Table 4 presents the similarity/dissimilarity matrix based on the distance measurement 𝑑2. The smallest entries are also associated with the pairs (human, chimpanzee) with 𝑑2=0.0087, (human, gorilla), with 𝑑2=0.0074, and (gorilla, chimpanzee), and with 𝑑2=0.0112. We find that the largest entry (𝑑2=0.1139 ) is associated with (gallus, lemur), and the rows corresponding to gallus and opossum have larger entries, which is also consistent with the facts that gallus is the only nonmammalian species among these 11 species and opossum is the most remote species from the remaining mammals. The observed facts in Table 4 are consistent with the previously reported results in [5, 9, 12, 14, 15] as well. And the distance between goat and bovine (𝑑2=0.0109 ) is also much smaller as we expect.

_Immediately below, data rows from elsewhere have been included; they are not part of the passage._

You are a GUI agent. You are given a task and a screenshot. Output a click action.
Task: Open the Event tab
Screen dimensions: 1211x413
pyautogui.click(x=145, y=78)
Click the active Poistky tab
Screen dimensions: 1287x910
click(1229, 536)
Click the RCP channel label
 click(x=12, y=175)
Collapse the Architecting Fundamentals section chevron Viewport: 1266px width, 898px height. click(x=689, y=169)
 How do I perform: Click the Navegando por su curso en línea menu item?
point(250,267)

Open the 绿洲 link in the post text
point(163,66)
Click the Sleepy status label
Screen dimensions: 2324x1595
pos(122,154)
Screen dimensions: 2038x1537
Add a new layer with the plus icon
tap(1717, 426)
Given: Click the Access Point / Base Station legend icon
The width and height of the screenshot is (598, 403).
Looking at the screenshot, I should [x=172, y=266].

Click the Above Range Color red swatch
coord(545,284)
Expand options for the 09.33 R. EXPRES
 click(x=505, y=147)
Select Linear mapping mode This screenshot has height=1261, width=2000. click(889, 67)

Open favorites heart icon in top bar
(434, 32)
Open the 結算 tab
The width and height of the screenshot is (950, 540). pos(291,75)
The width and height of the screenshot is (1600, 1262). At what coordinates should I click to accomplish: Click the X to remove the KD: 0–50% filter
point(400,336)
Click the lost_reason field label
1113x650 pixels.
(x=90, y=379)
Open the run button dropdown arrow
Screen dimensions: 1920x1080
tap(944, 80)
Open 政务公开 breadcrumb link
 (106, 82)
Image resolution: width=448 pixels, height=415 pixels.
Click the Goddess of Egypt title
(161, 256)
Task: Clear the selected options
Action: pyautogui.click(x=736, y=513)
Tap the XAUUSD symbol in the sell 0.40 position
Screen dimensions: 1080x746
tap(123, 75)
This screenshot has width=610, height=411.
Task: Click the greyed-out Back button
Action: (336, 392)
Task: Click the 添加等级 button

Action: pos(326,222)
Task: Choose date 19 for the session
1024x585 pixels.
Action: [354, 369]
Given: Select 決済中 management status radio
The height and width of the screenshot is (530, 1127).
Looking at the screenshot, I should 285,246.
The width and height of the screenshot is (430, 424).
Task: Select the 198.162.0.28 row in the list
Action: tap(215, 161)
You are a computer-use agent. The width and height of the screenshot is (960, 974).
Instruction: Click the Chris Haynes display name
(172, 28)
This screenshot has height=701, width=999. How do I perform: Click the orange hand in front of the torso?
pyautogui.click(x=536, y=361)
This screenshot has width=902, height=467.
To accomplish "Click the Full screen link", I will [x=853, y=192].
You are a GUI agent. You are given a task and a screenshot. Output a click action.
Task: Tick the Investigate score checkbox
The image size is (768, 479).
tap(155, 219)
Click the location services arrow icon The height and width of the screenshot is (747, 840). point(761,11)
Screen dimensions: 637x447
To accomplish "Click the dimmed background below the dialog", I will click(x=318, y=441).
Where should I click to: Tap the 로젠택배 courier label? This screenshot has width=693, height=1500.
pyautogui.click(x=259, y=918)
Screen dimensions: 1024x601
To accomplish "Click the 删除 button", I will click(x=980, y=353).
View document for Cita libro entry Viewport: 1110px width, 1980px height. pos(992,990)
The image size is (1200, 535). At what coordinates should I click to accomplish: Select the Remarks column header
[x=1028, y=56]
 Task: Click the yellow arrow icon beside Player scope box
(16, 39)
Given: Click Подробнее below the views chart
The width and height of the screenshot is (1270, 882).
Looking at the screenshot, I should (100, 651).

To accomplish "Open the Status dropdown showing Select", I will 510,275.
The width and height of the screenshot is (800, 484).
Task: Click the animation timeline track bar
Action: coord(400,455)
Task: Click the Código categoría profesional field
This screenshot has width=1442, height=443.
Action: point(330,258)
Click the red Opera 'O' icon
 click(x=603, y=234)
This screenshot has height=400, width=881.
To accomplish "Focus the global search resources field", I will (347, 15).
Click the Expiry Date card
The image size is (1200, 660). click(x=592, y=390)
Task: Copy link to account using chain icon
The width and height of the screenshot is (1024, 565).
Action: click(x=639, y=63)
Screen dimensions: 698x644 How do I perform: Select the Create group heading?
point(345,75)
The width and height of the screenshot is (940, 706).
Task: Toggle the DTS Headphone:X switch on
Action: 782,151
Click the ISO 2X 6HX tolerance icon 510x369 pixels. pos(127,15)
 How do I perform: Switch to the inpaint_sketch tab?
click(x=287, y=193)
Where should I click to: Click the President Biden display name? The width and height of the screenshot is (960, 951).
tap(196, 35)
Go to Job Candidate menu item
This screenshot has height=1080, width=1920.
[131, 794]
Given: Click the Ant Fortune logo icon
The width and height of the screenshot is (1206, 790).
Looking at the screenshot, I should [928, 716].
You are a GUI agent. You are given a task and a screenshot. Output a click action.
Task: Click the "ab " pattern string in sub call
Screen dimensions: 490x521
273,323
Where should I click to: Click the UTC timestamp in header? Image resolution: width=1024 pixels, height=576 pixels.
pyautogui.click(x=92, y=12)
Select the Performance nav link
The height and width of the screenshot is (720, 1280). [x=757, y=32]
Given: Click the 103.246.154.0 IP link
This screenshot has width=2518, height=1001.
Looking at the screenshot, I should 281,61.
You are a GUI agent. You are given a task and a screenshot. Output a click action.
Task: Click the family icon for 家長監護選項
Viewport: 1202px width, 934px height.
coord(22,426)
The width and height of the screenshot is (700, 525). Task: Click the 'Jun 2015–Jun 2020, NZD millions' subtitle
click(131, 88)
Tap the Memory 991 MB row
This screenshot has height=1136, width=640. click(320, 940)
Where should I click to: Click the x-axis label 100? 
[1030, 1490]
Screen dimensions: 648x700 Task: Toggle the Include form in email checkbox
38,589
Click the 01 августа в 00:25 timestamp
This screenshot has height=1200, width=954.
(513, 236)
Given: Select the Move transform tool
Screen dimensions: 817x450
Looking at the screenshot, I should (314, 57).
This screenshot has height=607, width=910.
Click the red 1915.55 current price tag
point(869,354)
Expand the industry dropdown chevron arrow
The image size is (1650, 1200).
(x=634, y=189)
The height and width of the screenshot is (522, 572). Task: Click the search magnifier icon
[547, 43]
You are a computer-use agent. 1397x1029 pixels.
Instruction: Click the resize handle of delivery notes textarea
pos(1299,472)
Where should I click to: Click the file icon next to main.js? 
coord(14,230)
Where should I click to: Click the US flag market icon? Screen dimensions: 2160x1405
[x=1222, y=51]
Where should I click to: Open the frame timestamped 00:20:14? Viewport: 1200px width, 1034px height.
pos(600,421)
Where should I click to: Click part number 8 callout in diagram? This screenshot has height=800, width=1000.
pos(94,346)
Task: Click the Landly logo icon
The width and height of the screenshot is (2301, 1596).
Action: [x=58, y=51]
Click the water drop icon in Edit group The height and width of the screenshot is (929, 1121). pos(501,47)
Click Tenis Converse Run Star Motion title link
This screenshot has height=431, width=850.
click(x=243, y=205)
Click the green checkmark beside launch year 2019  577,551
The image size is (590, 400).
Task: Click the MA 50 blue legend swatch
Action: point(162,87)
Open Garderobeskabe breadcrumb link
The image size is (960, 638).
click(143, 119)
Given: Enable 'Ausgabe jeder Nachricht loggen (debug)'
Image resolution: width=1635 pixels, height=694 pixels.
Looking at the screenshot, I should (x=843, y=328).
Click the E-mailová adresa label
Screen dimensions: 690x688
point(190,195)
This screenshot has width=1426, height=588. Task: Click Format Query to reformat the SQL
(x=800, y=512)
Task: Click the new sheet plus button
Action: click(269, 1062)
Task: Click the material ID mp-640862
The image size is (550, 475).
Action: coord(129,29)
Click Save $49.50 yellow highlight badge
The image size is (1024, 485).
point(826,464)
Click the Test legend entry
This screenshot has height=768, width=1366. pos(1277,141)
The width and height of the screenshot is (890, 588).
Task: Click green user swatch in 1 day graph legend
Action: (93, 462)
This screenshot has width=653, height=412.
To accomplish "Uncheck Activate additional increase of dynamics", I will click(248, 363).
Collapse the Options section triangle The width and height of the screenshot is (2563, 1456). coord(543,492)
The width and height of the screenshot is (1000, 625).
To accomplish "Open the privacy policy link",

We can see that there is an overall qualitative agreement between Tables 3 and 4. To see it visually, we denote the degree of dissimilarity/similarity of the pair human-gorilla as 1 in each table, then the results of the examination of the degree of dissimilarity/similarity between human and other several species under the two distance measurements are shown in Figure 1. We can see that the curvilinear trend of these two curves are almost the same, which demonstrates the overall agreement among dissimilarity/similarities obtained by these two distance methods.

4.2. Discussion

For the above exon-1 coding data of 11 species, 𝑑0 is chosen to be 21 followed by (7). A 336-dimensional vector is used to characterize each DNA sequence under the second distance measure. To confirm the efficacy of the vectors constructed in this high-dimensional data representation, we perform principal component analysis (PCA) on these 336 parameters. Figure 2(a) shows the projection of the 11 vectors on a 2D property space composed of the top two principal components PC1, PC2. We can see that in the 2D space, gallus (labeled by “”) and opossum (labeled by “”) are furthest from the other 9 species, and human, chimpanzee, and gorilla are very close to each other. These result are consistent with what we have got from Table 4. Note that these top two principal components contribute 48% (see Figure 2(b)) to the total information. Some information is lost when we do the projection, for example, bovine seems much closer to rabbit than goat in the 2D projection, but we know this is not true in Table 4 when all 336 parameters are considered. However, this rough approximation confirms that our mathematical descriptor characterizes DNA sequence structure effectively.

5. Conclusion

In this paper, we have presented a new method based on dinucleotide frequencies for DNA sequence comparison. The dinucleotide frequency matrix and dinucleotide frequency vector are used to mathematically characterize a DNA sequence. The most important feature of this method is that the mathematical descriptors not only involve the frequencies of adjacent 𝑋𝑌 pairs but also nonadjacent 𝑋𝑌 pairs (i.e., when 𝑋 and 𝑌 are separated by various number of nucleotides), such that a lot of important information is avoided to lose. This new method does not require sequence alignment or sequence graphical representation, which avoids the complex calculation found in either sequence alignment or sequence graphical representation. The method is very simple and fast, and it can be used to analyze both short and long DNA sequences with high efficiencies.

Acknowledgments

This work is supported partly by Shandong Province Natural Science Foundation of China with no. ZR2010AQ018 and no. ZR2011FQ010 and partly by Independent Innovation Foundation of Shandong University with no. 2010ZRJQ005. This project also has been partially supported by a WV EPSCoR Grant and an NSA Grant H98230-12-1-0233.